Assigned task:
What lines in the records below hold the string "under"? Please show them.

--

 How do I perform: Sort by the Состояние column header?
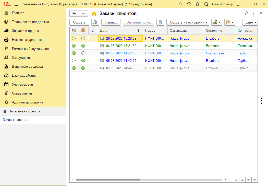(214, 31)
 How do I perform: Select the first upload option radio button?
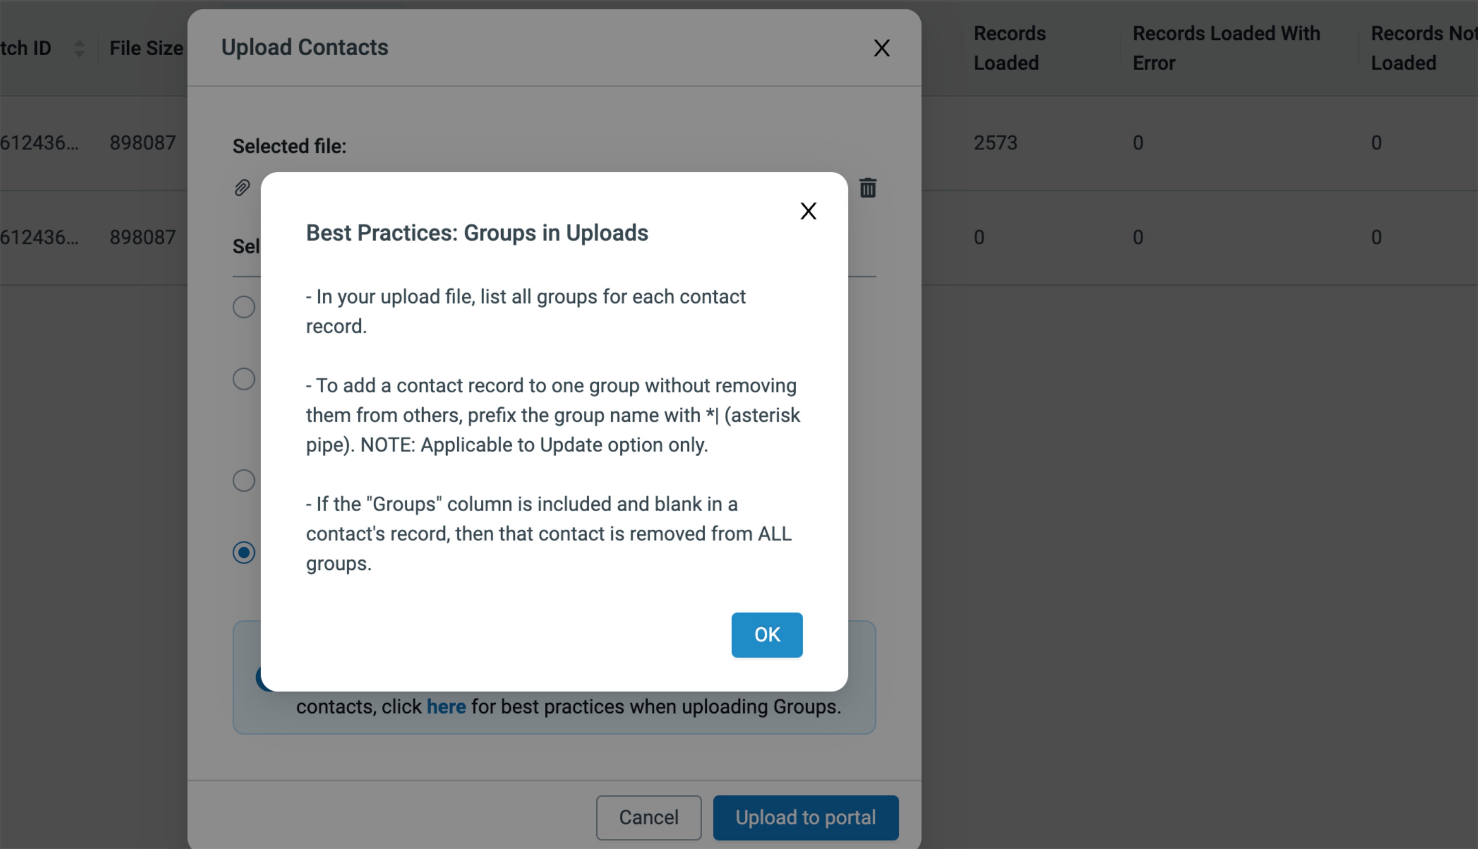click(243, 307)
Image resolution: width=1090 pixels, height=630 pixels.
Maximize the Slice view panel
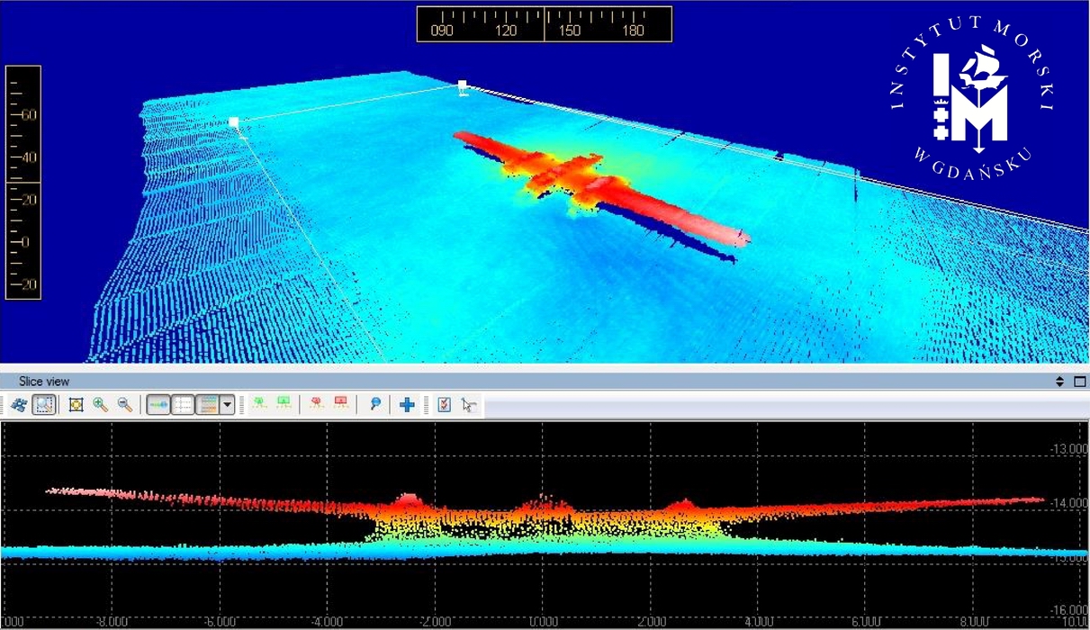click(x=1079, y=382)
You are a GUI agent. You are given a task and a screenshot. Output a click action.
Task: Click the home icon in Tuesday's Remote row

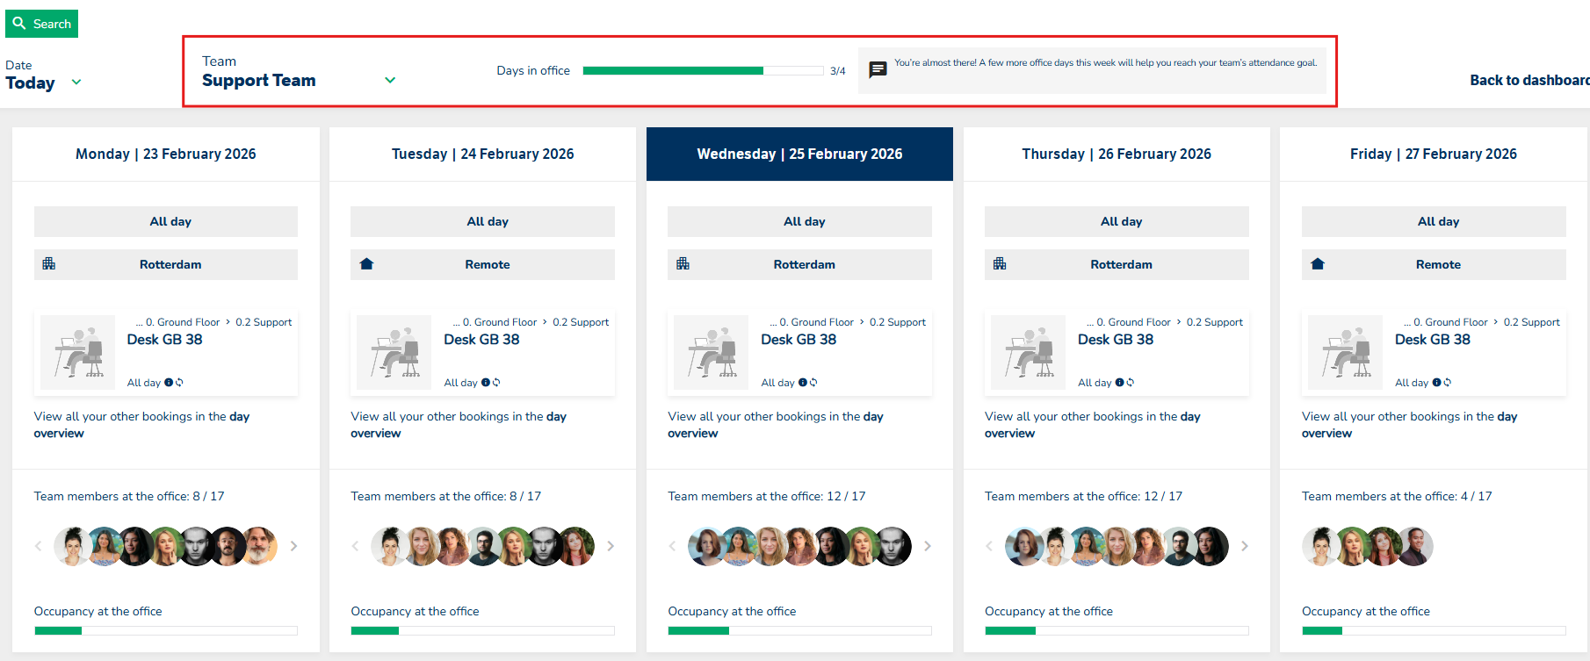click(367, 264)
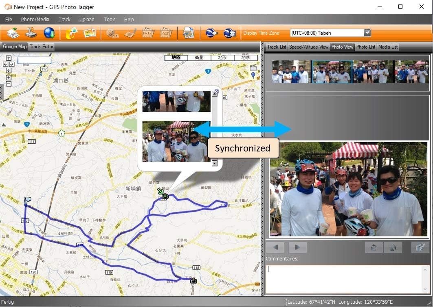
Task: Select the 衛星 satellite map type
Action: (x=199, y=58)
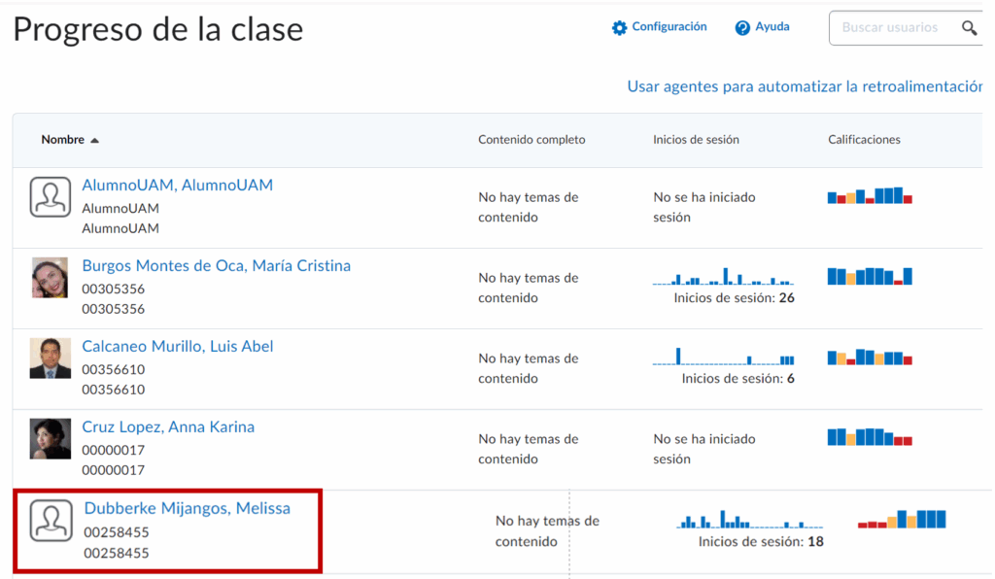Click the Configuración gear icon
This screenshot has width=995, height=579.
[619, 28]
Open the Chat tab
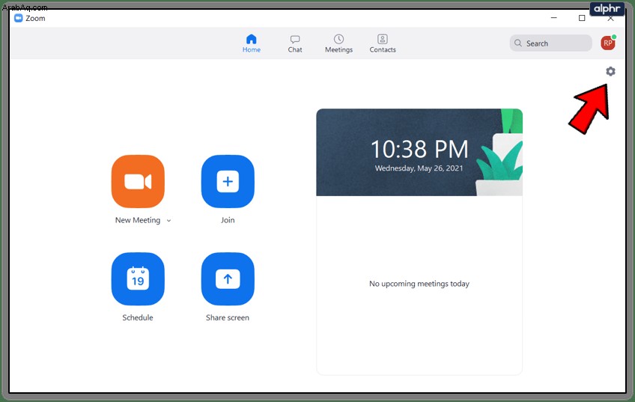Viewport: 635px width, 402px height. coord(295,43)
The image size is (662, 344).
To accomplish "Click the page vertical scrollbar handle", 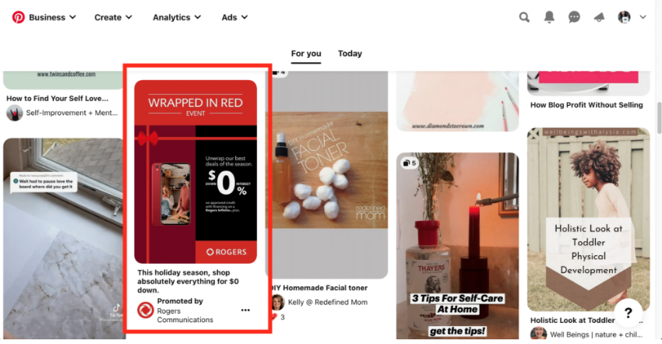I will (x=659, y=118).
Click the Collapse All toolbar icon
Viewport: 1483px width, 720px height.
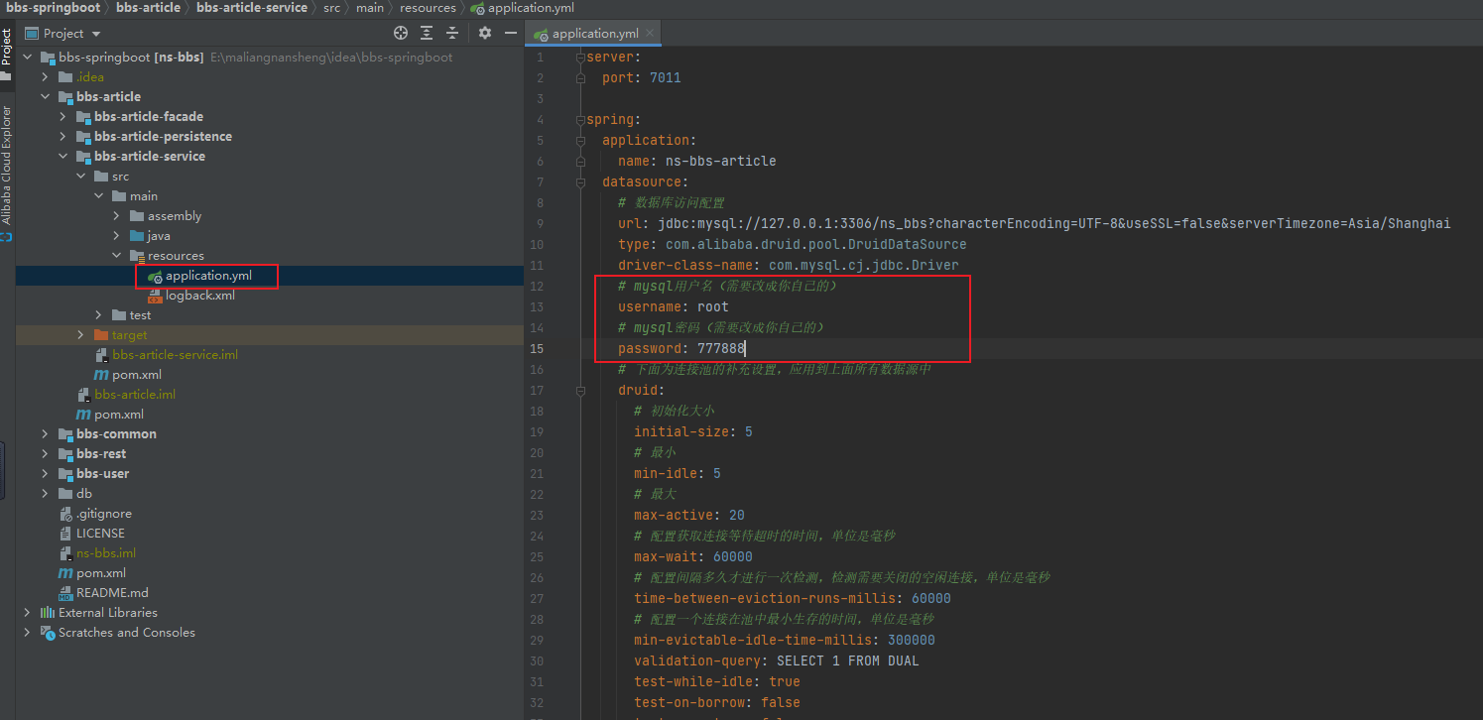[453, 33]
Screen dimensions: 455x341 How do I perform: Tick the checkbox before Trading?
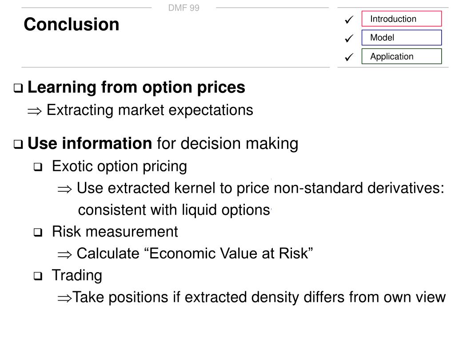point(38,276)
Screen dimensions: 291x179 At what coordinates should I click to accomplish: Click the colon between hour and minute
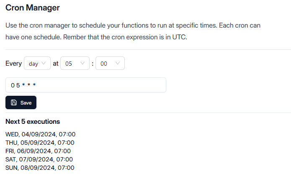click(x=93, y=64)
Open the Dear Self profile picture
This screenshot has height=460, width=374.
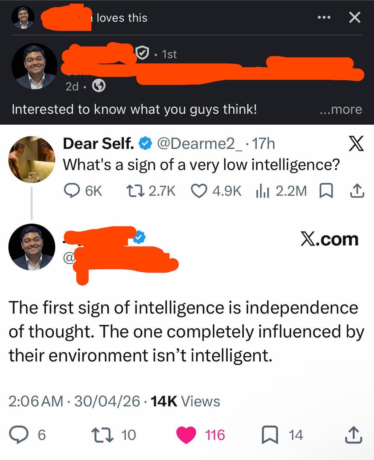click(32, 159)
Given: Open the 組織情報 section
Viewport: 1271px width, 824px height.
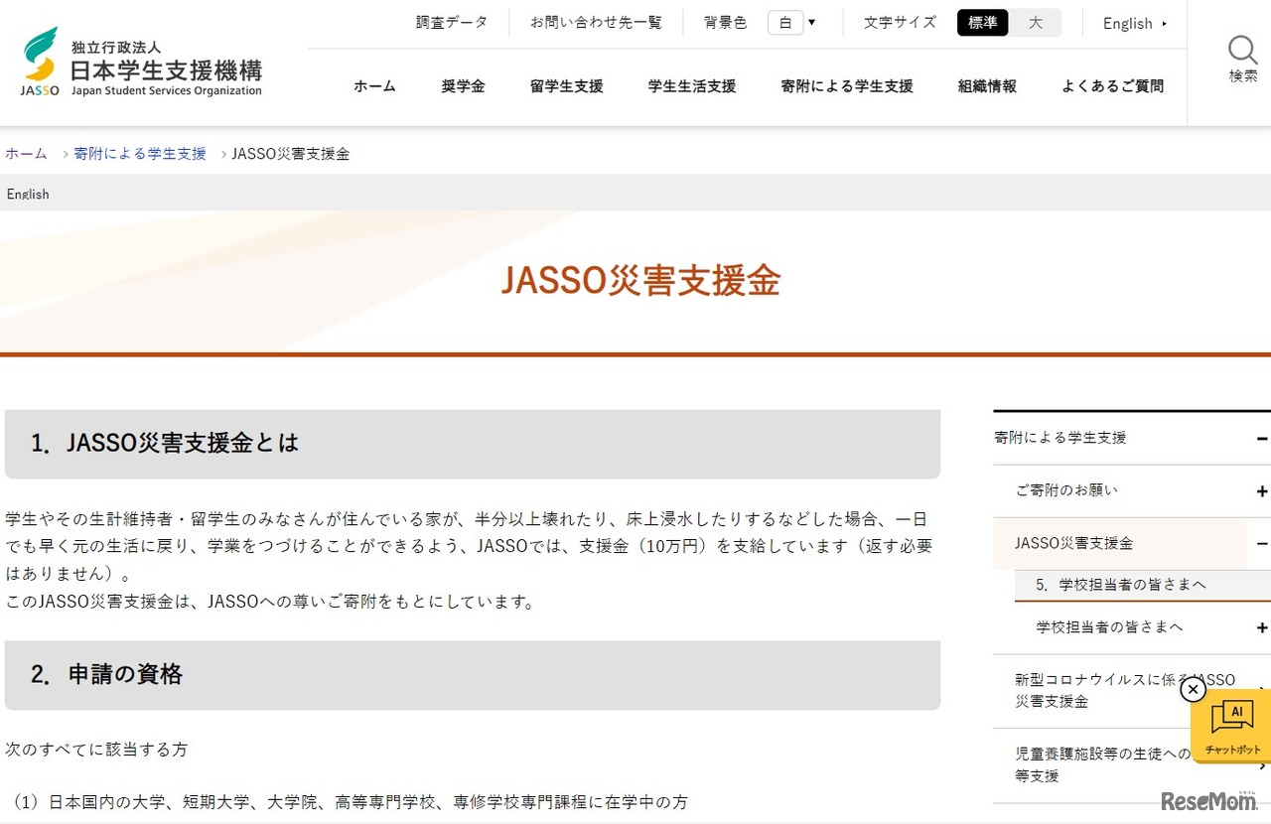Looking at the screenshot, I should tap(986, 86).
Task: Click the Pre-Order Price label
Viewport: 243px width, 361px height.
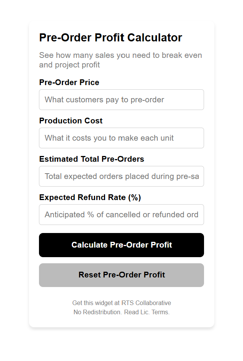Action: (69, 82)
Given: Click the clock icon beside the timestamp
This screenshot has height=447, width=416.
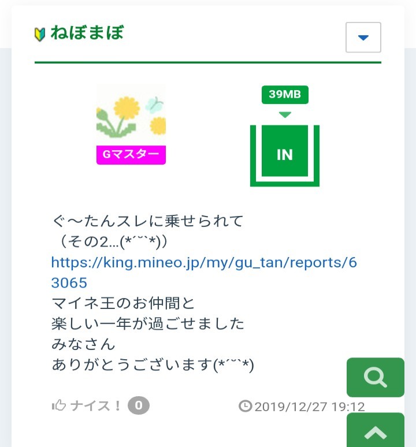Looking at the screenshot, I should click(x=245, y=406).
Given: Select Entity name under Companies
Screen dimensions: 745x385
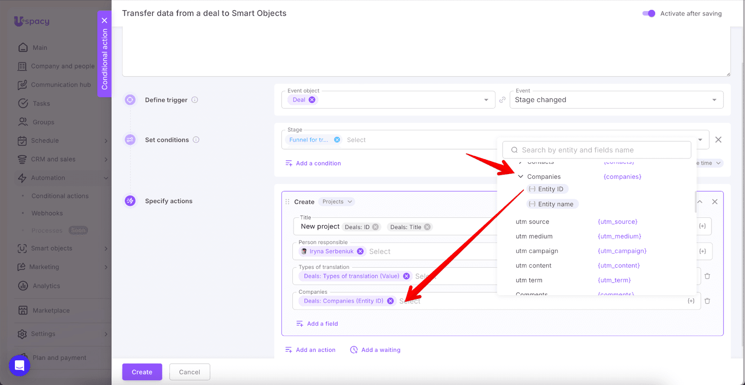Looking at the screenshot, I should pos(553,204).
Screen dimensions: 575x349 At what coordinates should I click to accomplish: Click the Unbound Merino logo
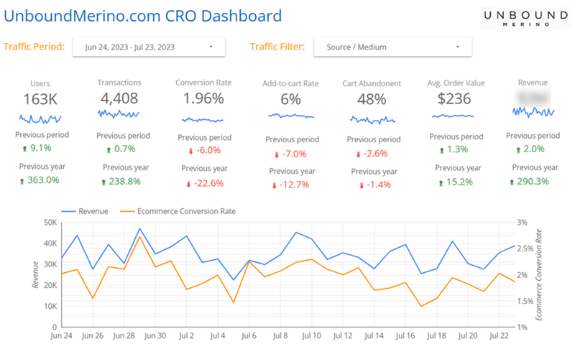pos(517,17)
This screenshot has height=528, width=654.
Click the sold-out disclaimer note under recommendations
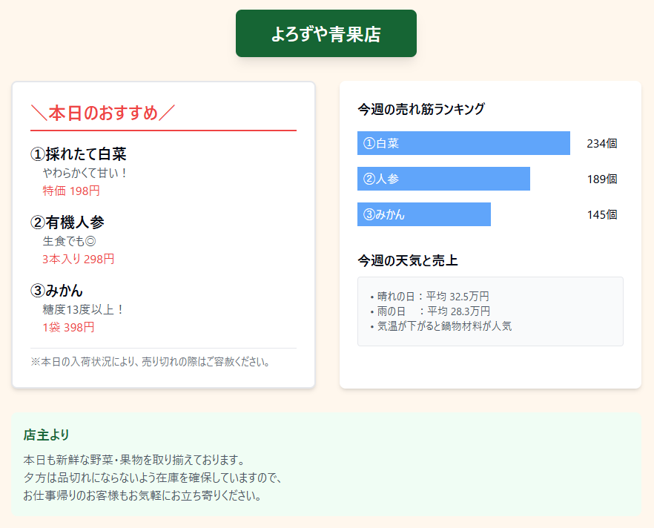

--

Solution for this problem:
Given: Select Entity name under Companies
Click the sold-out disclaimer note under recommendations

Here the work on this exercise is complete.